For many years now, Sally Pipes and I make a trip to Washington in the early part of the year to take the political and policy pulse of the nation’s capital. We meet with members of Congress, their staffs, and executive branch officials to get firsthand knowledge of the policy agenda for the year, and to better understand the political climate on the issues that are important to PRI, such as health care reform.
This time last year, Washington was abuzz with the imminent repeal and replacement of Obamacare. Our meetings with officials in President Trump’s new administration and leadership staff on Capitol Hill were full of optimism. Our conversations were less about “if” Obamacare would be repealed and replaced, but “how” to do it. My take on the flight back to California: Wow, after a seven-year rollercoaster, it’s really going to happen.
What a difference a year makes.
Optimism in early 2017 has turned into the winter of discontent in 2018. While there have been some reforms to Obamacare – the most important being the repeal of the individual mandate – our sources in Washington tell us that repeal and replace is not likely going to happen this year. The Senate doesn’t have the votes, so the House won’t take up precious legislative time to write and debate a bill that can’t pass.
What’s on the legislative agenda? Infrastructure and workforce development. While these issues are important, in an election year, spending money on highly visible projects like these is a lot easier than saving money or spending less. That’s the political reality.

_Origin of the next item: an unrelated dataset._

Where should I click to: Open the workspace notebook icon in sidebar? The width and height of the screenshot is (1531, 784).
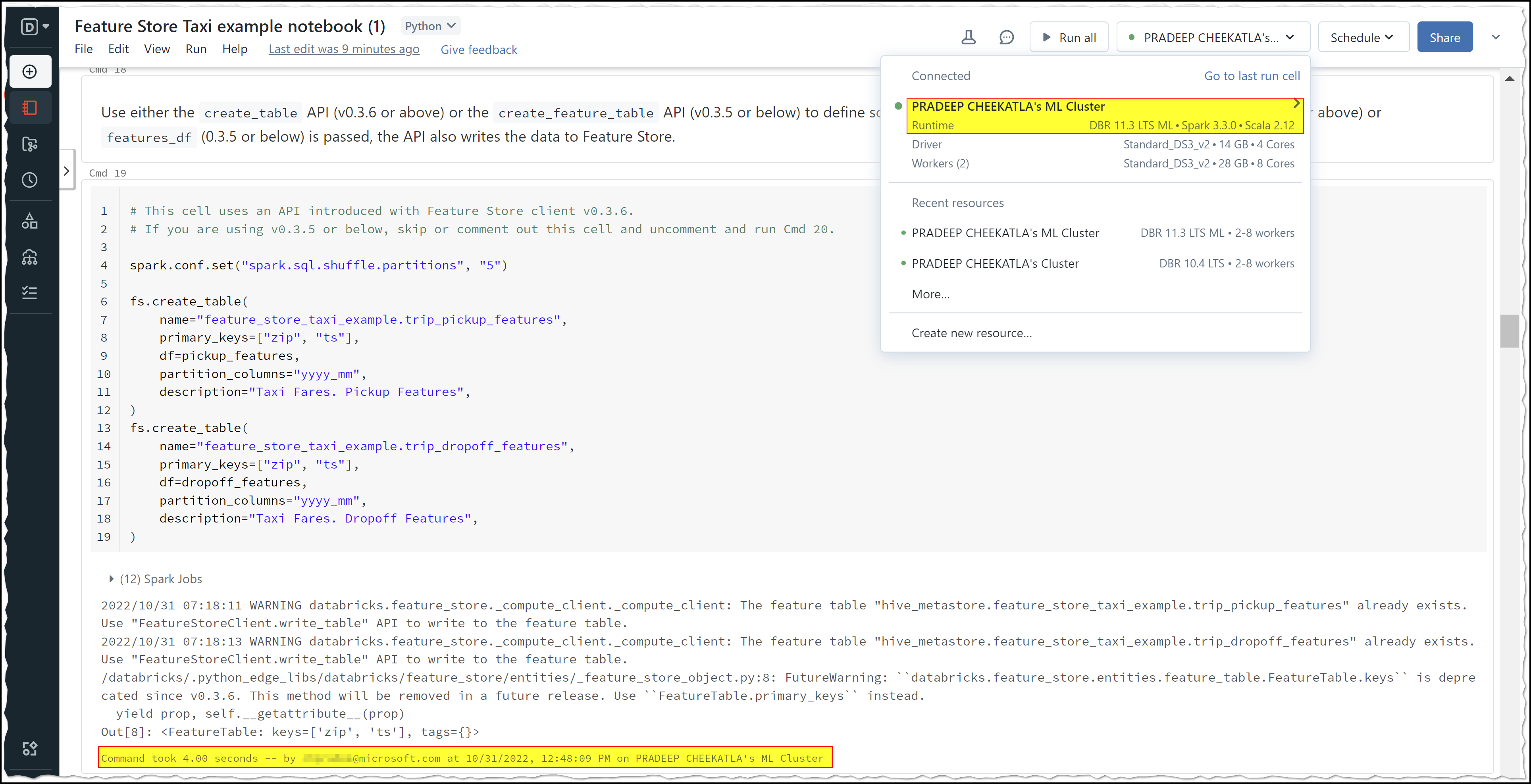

There may be one health care skunk in this party, however, and that’s if health care insurance premiums rise significantly. Insurance companies start making announcements on rates in the second half of the year for what consumers will pay for the following year. If those rates prove to be high, there could be a public outcry for Washington to “do something”, and low and behold the political will for health care reform will reemerge. Of course, if this happens, PRI will be ready with policy ideas, such as high-risk pools for people with pre-existing conditions. Every little bit helps to chip away at Obamacare and move health care towards free market competition.
So while repealing and replacing Obamacare may be off the table this year, single-payer health care, which was the policy darling of the fringe left a decade ago, is inching its way into mainstream. In times like these, it’s always helpful to go back to the wisdom of Yogi Berra: “It’s like déjà vu all over again,” and “it’s never over till it’s over.”
Rowena Itchon is senior vice president of the Pacific Research Institute.